Replace "computer-use agent" with "GUI agent" in the entries from the line with "You are a computer-use agent. Viewport: 655px" to the line with "pos(385,61)", and give back only those lines with nothing else changed.

==================================================

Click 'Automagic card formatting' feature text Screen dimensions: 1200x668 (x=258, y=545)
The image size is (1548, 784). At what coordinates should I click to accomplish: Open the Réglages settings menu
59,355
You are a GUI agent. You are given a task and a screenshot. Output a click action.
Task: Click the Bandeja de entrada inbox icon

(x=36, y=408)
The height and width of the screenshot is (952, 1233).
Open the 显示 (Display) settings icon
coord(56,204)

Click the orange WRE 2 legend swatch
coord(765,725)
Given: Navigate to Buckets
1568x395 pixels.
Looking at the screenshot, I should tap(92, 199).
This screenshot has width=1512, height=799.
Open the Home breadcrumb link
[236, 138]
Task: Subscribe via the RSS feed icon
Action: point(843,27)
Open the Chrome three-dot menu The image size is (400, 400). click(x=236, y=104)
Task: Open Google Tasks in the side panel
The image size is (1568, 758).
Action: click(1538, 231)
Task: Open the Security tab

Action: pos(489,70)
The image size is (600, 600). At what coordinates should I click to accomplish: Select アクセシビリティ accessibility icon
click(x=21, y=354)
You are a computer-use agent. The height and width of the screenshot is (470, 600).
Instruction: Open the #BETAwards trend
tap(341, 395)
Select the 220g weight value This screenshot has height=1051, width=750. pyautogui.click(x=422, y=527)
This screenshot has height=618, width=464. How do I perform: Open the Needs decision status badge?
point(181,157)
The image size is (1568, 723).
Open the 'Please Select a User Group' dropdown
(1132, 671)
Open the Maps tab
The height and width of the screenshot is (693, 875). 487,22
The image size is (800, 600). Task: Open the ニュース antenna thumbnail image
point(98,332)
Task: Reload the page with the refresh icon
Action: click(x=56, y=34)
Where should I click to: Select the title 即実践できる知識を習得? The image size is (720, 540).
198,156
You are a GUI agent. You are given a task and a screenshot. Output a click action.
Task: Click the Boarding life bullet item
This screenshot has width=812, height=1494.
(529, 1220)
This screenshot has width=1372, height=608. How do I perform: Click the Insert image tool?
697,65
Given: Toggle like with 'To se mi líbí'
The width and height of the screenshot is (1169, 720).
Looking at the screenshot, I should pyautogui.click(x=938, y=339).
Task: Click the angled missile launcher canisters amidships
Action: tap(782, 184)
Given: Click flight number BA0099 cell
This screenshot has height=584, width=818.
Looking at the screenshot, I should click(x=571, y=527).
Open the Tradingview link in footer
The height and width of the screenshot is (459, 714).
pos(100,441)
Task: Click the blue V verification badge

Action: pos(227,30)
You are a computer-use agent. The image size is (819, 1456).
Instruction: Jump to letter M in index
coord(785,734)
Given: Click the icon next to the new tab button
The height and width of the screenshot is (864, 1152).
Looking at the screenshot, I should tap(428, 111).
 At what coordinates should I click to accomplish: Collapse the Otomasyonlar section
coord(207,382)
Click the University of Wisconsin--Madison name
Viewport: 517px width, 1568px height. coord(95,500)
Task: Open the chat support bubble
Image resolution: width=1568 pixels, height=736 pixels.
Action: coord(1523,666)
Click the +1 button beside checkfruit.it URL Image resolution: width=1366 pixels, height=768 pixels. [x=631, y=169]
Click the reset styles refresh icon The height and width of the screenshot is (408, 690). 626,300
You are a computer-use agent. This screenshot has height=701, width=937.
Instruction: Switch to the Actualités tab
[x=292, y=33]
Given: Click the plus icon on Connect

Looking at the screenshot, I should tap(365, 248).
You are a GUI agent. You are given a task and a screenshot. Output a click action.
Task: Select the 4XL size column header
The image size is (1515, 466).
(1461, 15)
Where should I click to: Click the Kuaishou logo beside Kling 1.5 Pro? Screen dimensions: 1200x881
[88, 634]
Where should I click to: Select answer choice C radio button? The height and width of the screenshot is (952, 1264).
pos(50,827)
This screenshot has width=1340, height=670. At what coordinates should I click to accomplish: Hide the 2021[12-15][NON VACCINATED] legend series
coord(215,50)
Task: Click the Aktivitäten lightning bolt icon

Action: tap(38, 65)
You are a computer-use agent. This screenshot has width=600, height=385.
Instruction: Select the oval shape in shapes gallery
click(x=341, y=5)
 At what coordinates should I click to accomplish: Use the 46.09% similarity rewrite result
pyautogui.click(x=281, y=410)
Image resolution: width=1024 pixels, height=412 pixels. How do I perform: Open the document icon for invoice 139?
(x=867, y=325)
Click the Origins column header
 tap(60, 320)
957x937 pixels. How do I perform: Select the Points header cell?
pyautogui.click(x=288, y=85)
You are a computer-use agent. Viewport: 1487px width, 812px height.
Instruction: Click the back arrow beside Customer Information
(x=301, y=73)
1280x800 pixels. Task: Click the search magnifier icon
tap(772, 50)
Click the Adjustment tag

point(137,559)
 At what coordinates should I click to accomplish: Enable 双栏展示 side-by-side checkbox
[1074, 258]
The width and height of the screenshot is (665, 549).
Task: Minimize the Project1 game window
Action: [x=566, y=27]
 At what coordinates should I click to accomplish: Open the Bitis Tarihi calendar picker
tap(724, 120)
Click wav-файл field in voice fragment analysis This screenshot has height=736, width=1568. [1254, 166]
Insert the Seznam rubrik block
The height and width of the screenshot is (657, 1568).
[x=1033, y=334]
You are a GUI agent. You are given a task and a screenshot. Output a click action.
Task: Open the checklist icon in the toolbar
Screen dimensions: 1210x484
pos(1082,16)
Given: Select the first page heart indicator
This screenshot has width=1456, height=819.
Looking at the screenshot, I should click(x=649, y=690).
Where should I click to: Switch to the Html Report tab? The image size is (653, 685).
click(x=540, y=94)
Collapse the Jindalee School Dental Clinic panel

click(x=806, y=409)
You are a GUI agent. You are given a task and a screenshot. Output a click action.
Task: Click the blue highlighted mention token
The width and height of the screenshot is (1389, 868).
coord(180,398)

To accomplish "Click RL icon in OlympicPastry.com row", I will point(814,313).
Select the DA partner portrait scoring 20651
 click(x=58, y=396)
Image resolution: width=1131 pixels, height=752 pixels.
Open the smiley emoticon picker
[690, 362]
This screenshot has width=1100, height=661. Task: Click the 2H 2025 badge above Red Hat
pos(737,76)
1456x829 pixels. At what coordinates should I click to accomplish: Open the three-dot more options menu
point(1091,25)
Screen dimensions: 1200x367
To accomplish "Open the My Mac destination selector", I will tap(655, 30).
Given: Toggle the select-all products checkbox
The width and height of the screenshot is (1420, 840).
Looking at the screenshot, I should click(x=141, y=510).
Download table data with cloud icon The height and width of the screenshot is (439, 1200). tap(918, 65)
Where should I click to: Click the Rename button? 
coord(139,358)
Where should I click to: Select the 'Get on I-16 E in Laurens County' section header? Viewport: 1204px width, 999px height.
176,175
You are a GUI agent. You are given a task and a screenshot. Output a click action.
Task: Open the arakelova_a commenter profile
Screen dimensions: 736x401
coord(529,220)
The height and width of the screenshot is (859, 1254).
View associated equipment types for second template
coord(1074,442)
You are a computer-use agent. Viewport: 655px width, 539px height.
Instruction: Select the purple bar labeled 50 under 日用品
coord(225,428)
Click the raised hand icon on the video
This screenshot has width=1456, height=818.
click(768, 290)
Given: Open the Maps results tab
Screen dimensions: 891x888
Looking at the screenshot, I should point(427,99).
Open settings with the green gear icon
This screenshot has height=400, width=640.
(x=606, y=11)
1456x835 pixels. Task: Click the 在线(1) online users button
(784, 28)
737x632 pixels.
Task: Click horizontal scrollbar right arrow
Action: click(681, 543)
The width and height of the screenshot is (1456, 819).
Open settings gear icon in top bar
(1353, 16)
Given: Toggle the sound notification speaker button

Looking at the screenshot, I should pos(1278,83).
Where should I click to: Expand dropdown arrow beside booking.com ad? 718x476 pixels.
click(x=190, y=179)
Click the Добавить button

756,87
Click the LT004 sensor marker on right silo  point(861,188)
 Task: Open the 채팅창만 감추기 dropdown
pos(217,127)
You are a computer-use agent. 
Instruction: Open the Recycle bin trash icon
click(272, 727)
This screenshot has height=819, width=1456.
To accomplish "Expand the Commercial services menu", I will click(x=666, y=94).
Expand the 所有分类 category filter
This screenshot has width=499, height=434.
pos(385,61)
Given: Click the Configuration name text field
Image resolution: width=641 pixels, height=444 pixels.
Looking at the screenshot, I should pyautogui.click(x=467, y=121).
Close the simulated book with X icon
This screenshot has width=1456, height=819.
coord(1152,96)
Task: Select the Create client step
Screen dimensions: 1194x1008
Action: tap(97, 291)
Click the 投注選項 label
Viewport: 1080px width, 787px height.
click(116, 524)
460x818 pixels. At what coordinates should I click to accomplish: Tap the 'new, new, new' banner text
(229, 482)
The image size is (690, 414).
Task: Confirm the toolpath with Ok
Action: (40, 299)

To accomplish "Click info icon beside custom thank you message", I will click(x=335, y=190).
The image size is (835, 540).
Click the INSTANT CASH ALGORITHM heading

==================================================

**Finished answer**
You are a GUI agent. Viewport: 655px width, 539px height.
Instruction: Select the purple bar labeled 50 under 日用品
coord(225,428)
Click the raised hand icon on the video
This screenshot has width=1456, height=818.
click(768, 290)
Given: Open the Maps results tab
Screen dimensions: 891x888
Looking at the screenshot, I should point(427,99).
Open settings with the green gear icon
This screenshot has height=400, width=640.
(x=606, y=11)
1456x835 pixels. Task: Click the 在线(1) online users button
(784, 28)
737x632 pixels.
Task: Click horizontal scrollbar right arrow
Action: click(681, 543)
The width and height of the screenshot is (1456, 819).
Open settings gear icon in top bar
(1353, 16)
Given: Toggle the sound notification speaker button

Looking at the screenshot, I should pos(1278,83).
Where should I click to: Expand dropdown arrow beside booking.com ad? 718x476 pixels.
click(x=190, y=179)
Click the Добавить button

756,87
Click the LT004 sensor marker on right silo  point(861,188)
 Task: Open the 채팅창만 감추기 dropdown
pos(217,127)
You are a GUI agent. 
Instruction: Open the Recycle bin trash icon
click(272, 727)
This screenshot has height=819, width=1456.
To accomplish "Expand the Commercial services menu", I will click(x=666, y=94).
Expand the 所有分类 category filter
This screenshot has width=499, height=434.
pos(385,61)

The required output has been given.